His website is one of the best looking you will find, with cute black and white cartoons as buttons. Under the ‘projects’ section, you’ll find an interesting account of how he painted the two murals in the Subiaco Library.  It includes photos of him at work and of the finished artwork.

Before you go sending him an email asking ‘How did you become an artist?’ or some other question he gets asked every day, he’s provided a comprehensive FAQ

It’s a generous website, with lots of illustrations and lots of personal insight into what he does and why.

WA writers’ websites #3: John Kinsella


Harold Bloom is one of those scary old men of literature, so well read that he’s intimidating. You get the impression he thinks Shakespeare was pretty much the son of God, and that everyone should know his complete works by heart. Unfashionably, he believes there’s such a thing as Great Literature, and when you become really well-read, you can pick it.

Why am I telling you this? Well, I was amazed to find Harold Bloom himself selecting the poems for John Kinsella’s collection Peripheral Light and also writing an introduction. An endorsement from Bloom is a rare thing indeed. He’s not one to heap praise on many living writers.

And here he is endorsingJohn Kinsella, a poet who grew up in W.A.! Kinsella’s still only 44, but he’s already got a huge reputation.

His website is fascinating; it’s only a pity he hasn’t updated it since 2005. It’s got a biography and an alternative biography where he describes himself like this:

I am a vegan anarchist pacifist

(I like it when someone’s prepared to label themselves.) He’s also got interviews he’s done with interesting people like Coral Hull and Bruce Dawe; a piece of art he did and a couple of essays, including one on veganism.

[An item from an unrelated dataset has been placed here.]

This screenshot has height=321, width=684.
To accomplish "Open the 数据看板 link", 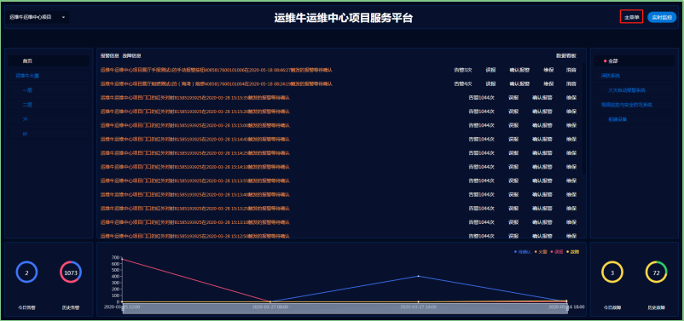I will (x=565, y=55).
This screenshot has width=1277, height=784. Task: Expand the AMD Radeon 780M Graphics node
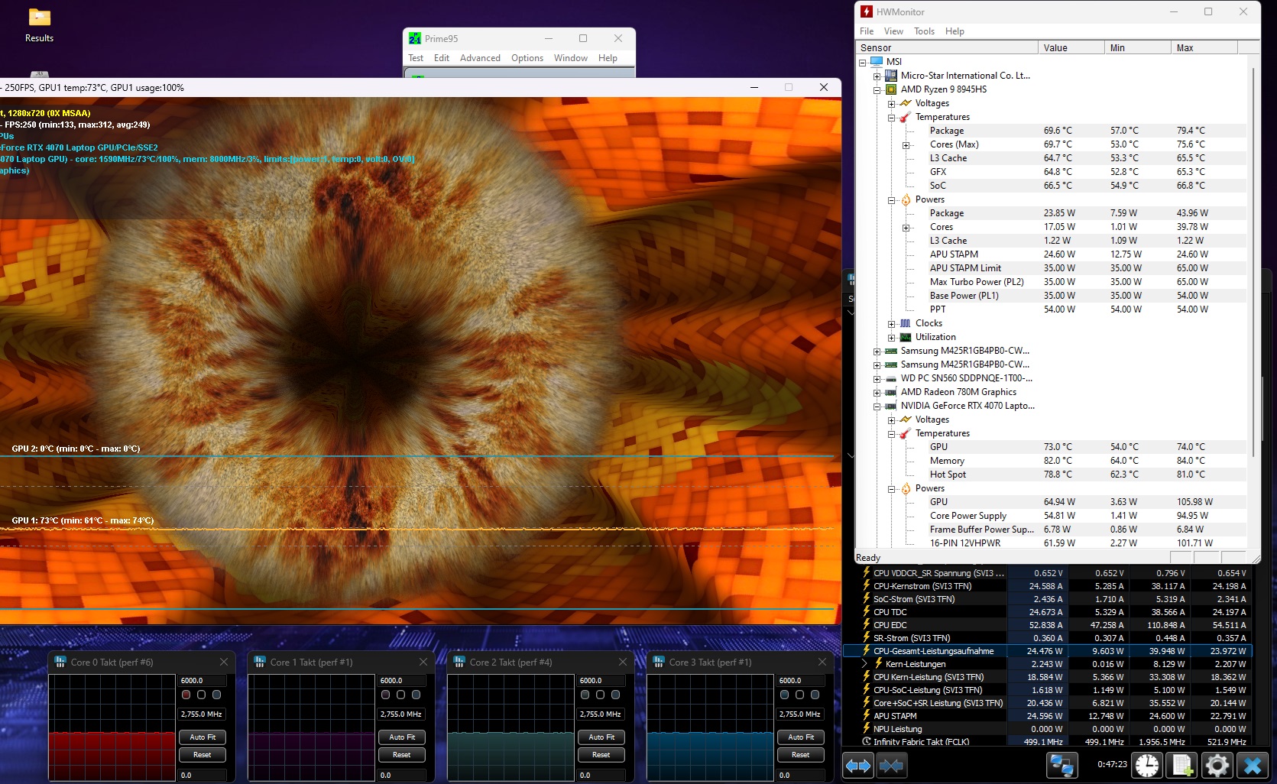click(877, 393)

There’s only a couple of poems in the poems section, but then there’s the manuscript section where he’s provided pdfs of his manuscript for Peripheral Light at two different stages, complete with his red pen editing. It’s great to have that insight into a writer’s work – I find it generous of him to put them up.

If your local public library doesn’t have Peripheral Light, it can order it in for you.

WA writers’ websites #2 : Greg Egan


 Perth is home to one of the world’s most acclaimed science-fiction writers – Greg Egan. His mind twisting novels and short stories combine intriguing scientific thought experiments and engaging writing.

My favourite is his collection of short stories Axiomatic. The pick of the collection starts with this memorable sentence:

I was six years old when my parents told me there was a small, dark jewel inside my skull, learning to be me.

The jewel or ‘dual’ is a second, identical self, non-organic and thus immortal. But the narrator starts to get anxious when it’s time to remove his physical brain and switch to the jewel.

 Egan’s website has information about his novels, links to free online editions of his stories and a bibliography.

What it doesn’t have is a photograph of the author. Indeed, I’m told the only photograph on the public record is of Egan as a child when he won an award and was in The West Australian.

Remarkably for a writer who values his privacy so much, Egan spoke out publicly over the treatment of refugees earlier this decade.

WA writers’ websites # 1: Samantha Ellen Tidy


W.A. writer Samantha Ellen Tidy has a nice-looking website about her life and writing.

Tidy was runner-up in the 2000 T.A.G. Hungerford Award for her novel Cappuccino Diva, set in Fremantle in the late 1990s. It was published in 2003 by Black Coffee Press; your local public library can order it in for you.

You can even read the opening chapters of some of her unpublished novels.